Advantages and disadvantages of RM
Advantages It provides a stream of payments and provides financial security when a senior citizen has no other source of income or source of income is inadequate. The disbursals are tax free. There is no repayment involved as property is sold and loan is adjusted. One can receive disbursements as per his convenience. Instead of taking RM loan if one sells the house, then he needs to pay capital gains tax and also move out of the house. If sale proceeds are invested, then the income from investments may be subject to income tax. The borrower/legal heir shall not be held liable to lender if sale proceeds are less than the amount owed under RM.
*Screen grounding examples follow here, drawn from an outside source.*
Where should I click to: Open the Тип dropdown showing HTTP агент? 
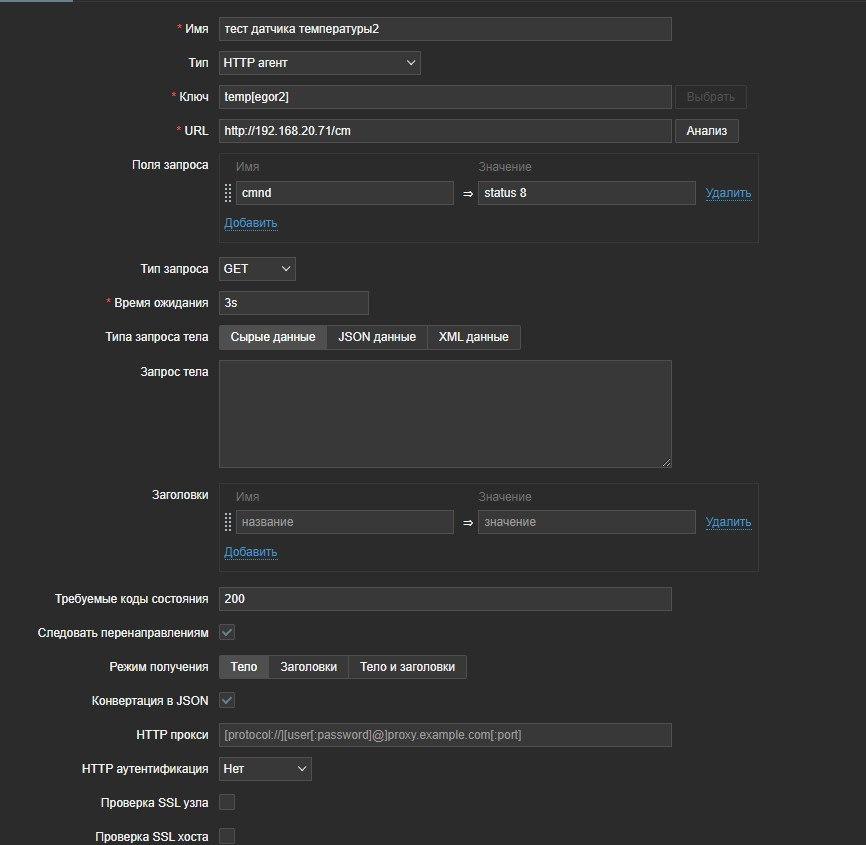(319, 63)
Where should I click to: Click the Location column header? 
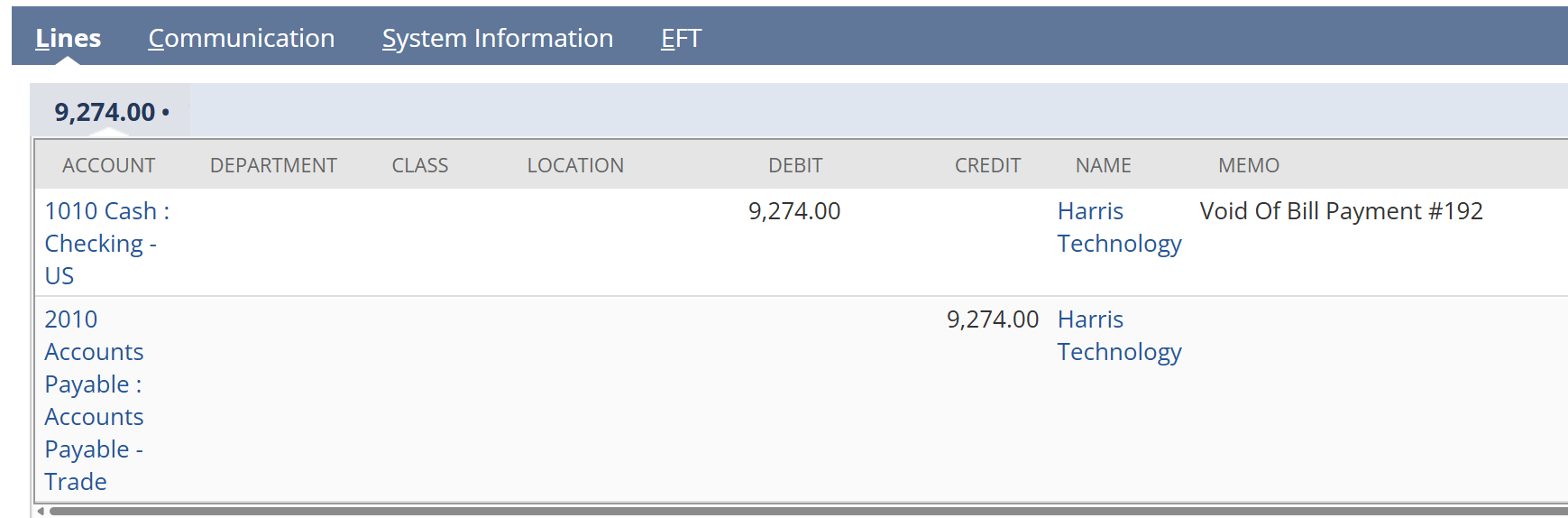point(575,165)
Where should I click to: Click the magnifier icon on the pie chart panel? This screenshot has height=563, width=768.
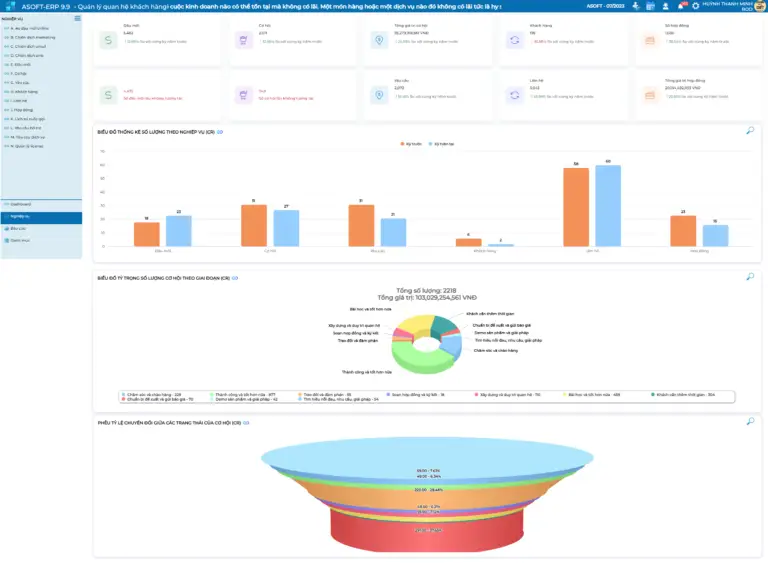tap(750, 277)
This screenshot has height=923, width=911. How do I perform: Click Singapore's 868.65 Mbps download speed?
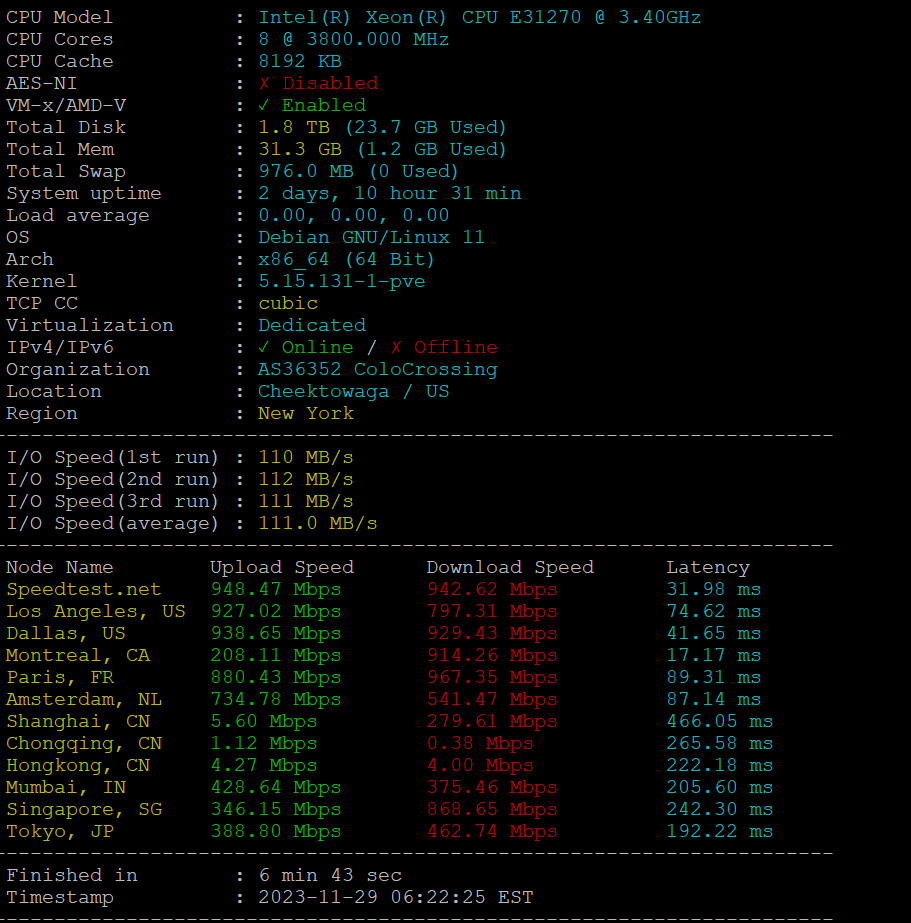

Disadvantages Interest on RM is not subject to any tax rebate. The disbursement proceeds need to be used for specified purposes only. If one outlives the tenure of RM, one is at the mercy of lender. If the borrower passes away, the property will be sold by lender, unless legal heirs arrange to repay the loan. Mortgaged properties, when sold by banks, do not fetch the actual market value. There is no system of RM counseling before availing the loan, and as a result one may be in for unpleasant surprises later on. When you have acquired the property with your hard earned money with some sacrifices, it is difficult to contemplate it being sold by the bank. When property is sold to repay the loan, the proceeds will attract capital gains tax.
Conclusion
Perhaps, because of the sentiments attached to the property, senior citizens may find it difficult to accept the idea of property being sold if they outlive the tenure of the loan. Helpage India provides counseling for RM to senior citizens, but most people are not aware of it. The life expectancy has grown due to better medicare. There may be hardly any equity available after property is sold and loan is cleared, for a senior citizen to survive financially in the remaining life span. There are a number of issues including taxation which needs to be addressed before the product can have universal acceptance. Even though, at the nudging of NHB, many commercial banks in public and private sector have this product in their portfolio, actual assets in this category may be one or two per bank! Perhaps it may be worthwhile for RBI to encourage establishment of RM companies, after ironing out some of the taxation issues with finance ministry.